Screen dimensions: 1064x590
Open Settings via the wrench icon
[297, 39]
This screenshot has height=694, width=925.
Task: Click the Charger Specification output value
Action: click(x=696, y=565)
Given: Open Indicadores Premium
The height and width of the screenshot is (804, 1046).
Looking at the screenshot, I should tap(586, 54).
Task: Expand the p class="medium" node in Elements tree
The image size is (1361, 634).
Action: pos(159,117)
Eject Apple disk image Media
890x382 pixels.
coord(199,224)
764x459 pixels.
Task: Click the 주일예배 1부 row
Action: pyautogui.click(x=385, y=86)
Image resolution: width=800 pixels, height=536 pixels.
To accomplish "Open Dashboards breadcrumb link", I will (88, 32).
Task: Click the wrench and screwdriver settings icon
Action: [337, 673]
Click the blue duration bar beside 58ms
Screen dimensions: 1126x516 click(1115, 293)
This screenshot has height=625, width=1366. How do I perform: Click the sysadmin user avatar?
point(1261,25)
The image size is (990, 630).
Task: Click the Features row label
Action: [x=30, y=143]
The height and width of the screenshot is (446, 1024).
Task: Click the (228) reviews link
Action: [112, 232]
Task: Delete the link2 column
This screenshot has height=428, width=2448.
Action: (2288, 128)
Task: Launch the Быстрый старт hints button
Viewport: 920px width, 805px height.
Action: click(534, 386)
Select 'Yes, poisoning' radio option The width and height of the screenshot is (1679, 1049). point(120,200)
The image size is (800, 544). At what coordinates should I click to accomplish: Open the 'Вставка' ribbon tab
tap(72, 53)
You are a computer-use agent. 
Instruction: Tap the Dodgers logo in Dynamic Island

* Task to carry out:
Reprint exactly the lines above that start at the one with "Task: Delete the link2 column" and end at the one with "Select 'Yes, poisoning'", keeping both and adding none.

* Response below:
Task: Delete the link2 column
This screenshot has height=428, width=2448.
Action: (2288, 128)
Task: Launch the Быстрый старт hints button
Viewport: 920px width, 805px height.
Action: click(534, 386)
Select 'Yes, poisoning' radio option The width and height of the screenshot is (1679, 1049). point(120,200)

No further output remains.